Equities have had a better seven days, but the witches’ brew of the global debt markets continues to bubble away, and get murkier.
Consider the following debt-related stories, all from this week.
- The Fed gives loans to “systemically important countries” by establishing swap lines with Brazil, South Korea, Mexico and Singapore.
- The Fed lends directly to corporates via its new commercial paper programme (incidentally allowing AIG to arbitrage the punitive rate it was paying on its previous loan facility).
- Russia, not to be outdone, bails out its own oligarchs with state bank loans.
- The Royal Bank of Scotland delays its capital-raising prospectus to take advantage of laxer accounting standards and reduce the amount of bad debts it reports. Incidentally, this sends its shares down.
- Italian and Greek government bonds trade at their highest yield spreads to German Bunds since the introduction of the Euro.
- And – I’m still struggling to think through the implications of this one if it gets passed – an “alliance of financial industry interests and consumer advocates” is seeking a 40% write-off of credit card debts in the US.
The last story, in particular, suggests that all the bailout plans will come to nothing if the willingness of debtors to repay is being eroded, as a loss of confidence in the whole system would surely overwhelm efforts to prop it all up. Why should the average citizen feel he has to pay his debts if he sees those at the top and bottom of the pile being forgiven?
What we are seeing is the obfuscation of who owes what to whom, the massive transfer of private sector liabilities to taxpayers, inconsistencies in who gets the money and who doesn’t (Lehman, Morgan Stanley, Goldman Sachs), and, at the bottom of the pyramid, increasing signs that debts will not be repaid. Can we avoid further blow-ups? I doubt it.
In physics, the second law of thermodynamics basically tells us that you can’t build a perpetual motion machine. But that doesn’t stop our political and financial sector leaders from trying. All these bailouts and accounting tricks disguise the fact that the bad debts in the system cannot be reduced (although they probably can be made worse!) – the associated risks can only be transferred.
So while bank A gets its liabilities reduced, country B sees its creditworthiness worsen because government debts are rising and taxpayers are shouldering a heavier and heavier burden.
As one astute observer recently put it, “Back when this whole mess started I quipped that no plan was the best plan. After mocking Paulson’s first plan I said plans d, e and f would be where the real fun starts. Here we are (with the loans to emerging market governments). The Greenspan put now is worldwide. But there is no reason to get bored. There are a lot of plans to come before we get to z!”
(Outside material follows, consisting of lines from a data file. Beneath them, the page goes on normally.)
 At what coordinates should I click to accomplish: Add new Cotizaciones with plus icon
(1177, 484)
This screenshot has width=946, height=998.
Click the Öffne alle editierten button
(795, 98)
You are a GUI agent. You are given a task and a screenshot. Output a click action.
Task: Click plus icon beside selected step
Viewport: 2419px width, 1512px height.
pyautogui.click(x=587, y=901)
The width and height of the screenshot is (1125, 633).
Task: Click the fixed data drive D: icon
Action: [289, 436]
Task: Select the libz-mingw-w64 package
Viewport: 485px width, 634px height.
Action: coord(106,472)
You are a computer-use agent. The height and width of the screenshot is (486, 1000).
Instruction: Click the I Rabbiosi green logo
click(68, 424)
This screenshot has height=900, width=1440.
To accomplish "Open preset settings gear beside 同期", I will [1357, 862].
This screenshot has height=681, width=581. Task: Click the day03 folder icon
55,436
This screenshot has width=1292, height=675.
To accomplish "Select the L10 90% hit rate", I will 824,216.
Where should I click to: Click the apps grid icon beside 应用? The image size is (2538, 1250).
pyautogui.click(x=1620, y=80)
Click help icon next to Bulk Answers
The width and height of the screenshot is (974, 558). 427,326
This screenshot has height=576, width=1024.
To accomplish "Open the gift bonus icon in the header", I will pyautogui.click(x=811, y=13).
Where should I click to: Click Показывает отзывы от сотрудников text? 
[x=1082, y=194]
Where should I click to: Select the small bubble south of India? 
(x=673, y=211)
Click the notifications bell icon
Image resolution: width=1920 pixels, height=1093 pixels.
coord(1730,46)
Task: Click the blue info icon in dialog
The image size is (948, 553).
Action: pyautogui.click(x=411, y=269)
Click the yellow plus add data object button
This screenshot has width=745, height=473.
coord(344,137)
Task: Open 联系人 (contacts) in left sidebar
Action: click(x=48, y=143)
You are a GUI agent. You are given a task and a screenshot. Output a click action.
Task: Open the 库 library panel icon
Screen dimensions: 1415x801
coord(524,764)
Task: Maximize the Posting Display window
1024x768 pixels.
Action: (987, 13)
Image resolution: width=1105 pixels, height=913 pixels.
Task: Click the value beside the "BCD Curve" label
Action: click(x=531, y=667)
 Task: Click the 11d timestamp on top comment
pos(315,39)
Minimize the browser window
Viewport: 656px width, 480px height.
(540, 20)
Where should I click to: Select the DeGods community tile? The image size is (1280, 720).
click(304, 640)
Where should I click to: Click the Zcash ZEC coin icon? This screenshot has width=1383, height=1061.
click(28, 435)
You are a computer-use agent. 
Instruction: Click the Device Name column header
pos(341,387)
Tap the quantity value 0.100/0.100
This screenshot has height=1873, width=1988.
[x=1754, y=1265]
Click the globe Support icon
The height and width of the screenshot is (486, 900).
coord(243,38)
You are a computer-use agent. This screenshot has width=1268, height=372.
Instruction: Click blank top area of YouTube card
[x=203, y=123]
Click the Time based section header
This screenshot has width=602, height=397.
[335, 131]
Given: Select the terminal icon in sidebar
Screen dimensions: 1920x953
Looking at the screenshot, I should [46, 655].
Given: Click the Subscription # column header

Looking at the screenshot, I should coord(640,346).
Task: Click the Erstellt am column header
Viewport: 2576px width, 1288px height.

Who knows – maybe the recent liquidity injections can rally the markets for a quarter, six months, even a year? And we as journalists and reporters have plans g-z to look forward to. But what has happened over the last few months has clearly weakened the whole debt-based system, creating dangerous new linkages and making a systemic collapse (via massive private and public sector defaults) much more likely.
How to view this as investors? Ironically we may now be better off in equities than in bonds (but only in those companies that are unleveraged and that have tangible assets on the balance sheet). And I can’t see this whole mess as anything but bullish for the precious metals, and probably other commodities too.